- **REQUIRED WORK**: Write out the listing below word for word, but leave out the pictures.

- **RECORDS FOR THE TASK**:
>> Begin
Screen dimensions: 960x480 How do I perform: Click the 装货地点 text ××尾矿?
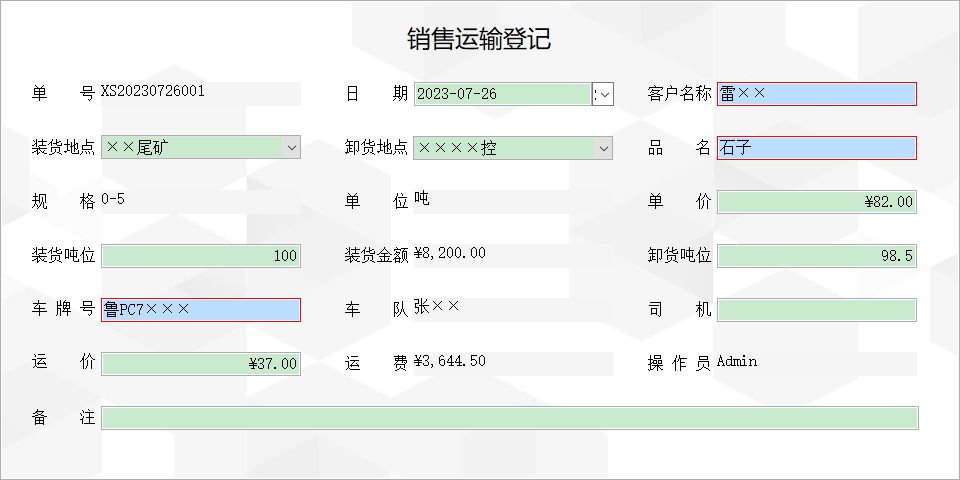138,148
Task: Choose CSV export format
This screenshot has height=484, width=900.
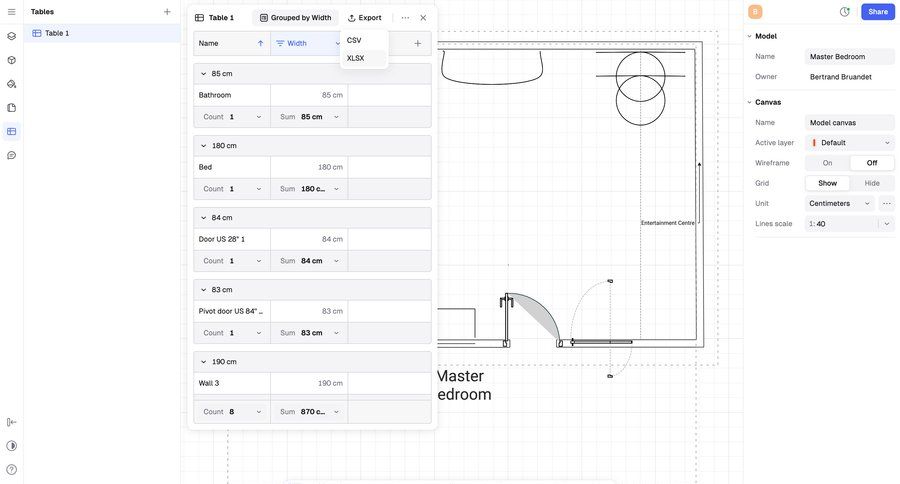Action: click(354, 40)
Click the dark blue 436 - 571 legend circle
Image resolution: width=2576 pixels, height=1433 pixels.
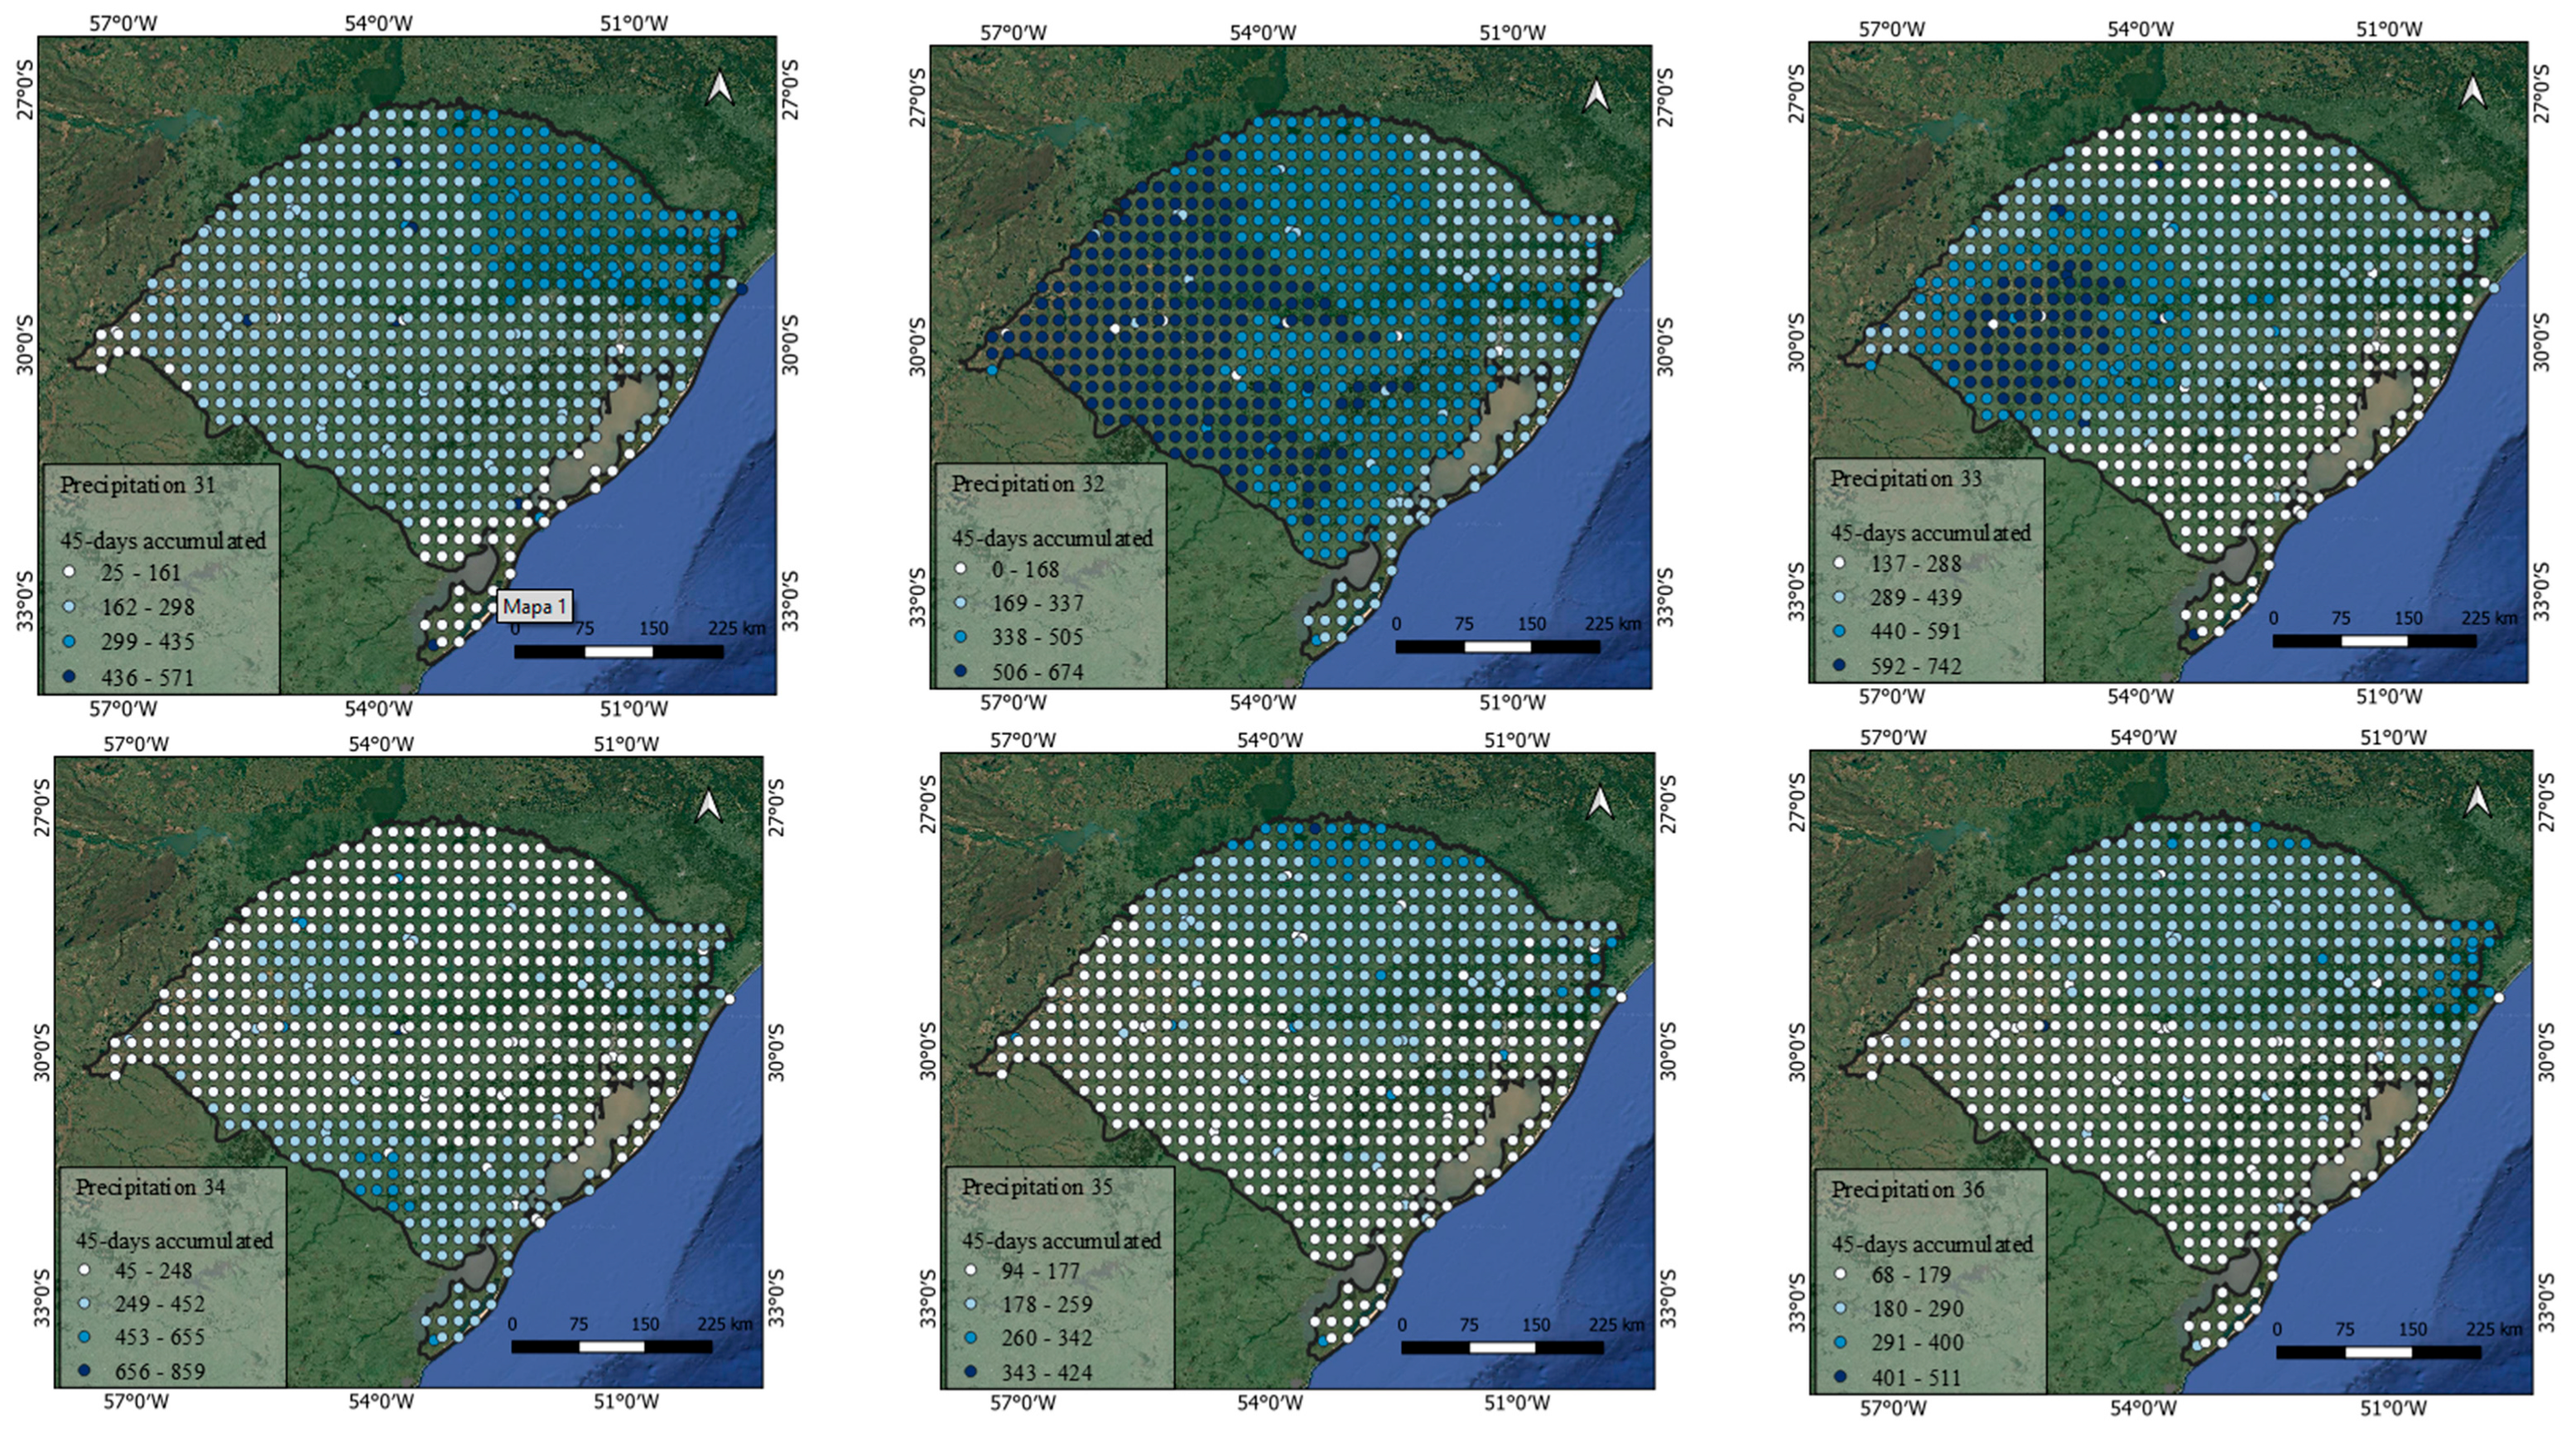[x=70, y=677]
>> End
- **FINAL RESULT**:
Screen dimensions: 960x480 How do I perform: Click the 装货地点 text ××尾矿?
138,148
Task: Choose CSV export format
This screenshot has height=484, width=900.
Action: click(354, 40)
Click the dark blue 436 - 571 legend circle
Image resolution: width=2576 pixels, height=1433 pixels.
[x=70, y=677]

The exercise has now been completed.